(Collected data)
/---

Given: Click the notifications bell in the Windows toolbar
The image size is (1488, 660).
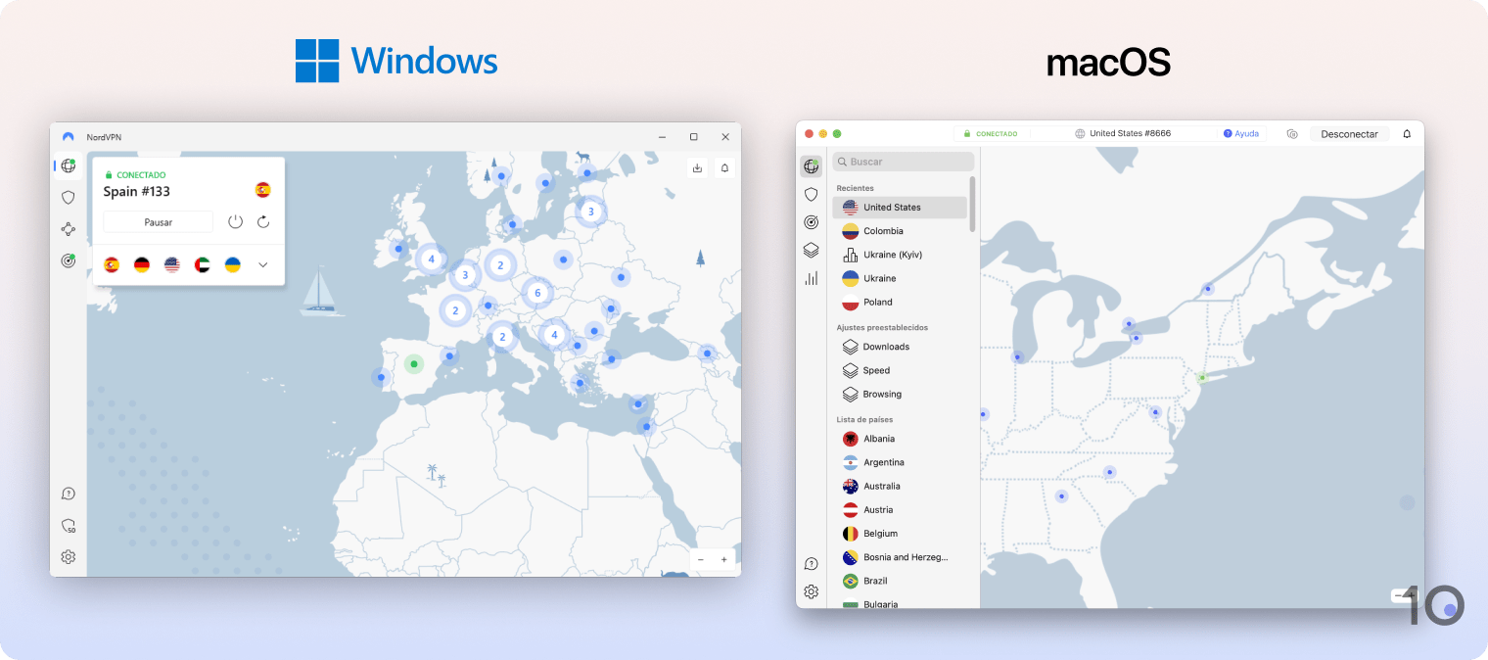Looking at the screenshot, I should (x=723, y=167).
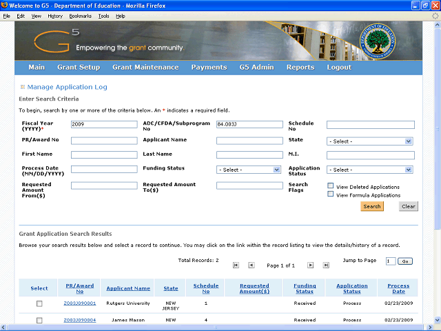The width and height of the screenshot is (441, 331).
Task: Jump to last page of results
Action: [x=325, y=265]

\---

* _THE PROBLEM_
Keeping the pictures out, print the entries above exactly as written.

* _EXERCISE ANSWER_
Given: Click the notifications bell in the Windows toolbar
The image size is (1488, 660).
Looking at the screenshot, I should (x=723, y=167).
The width and height of the screenshot is (441, 331).
Task: Jump to last page of results
Action: [x=325, y=265]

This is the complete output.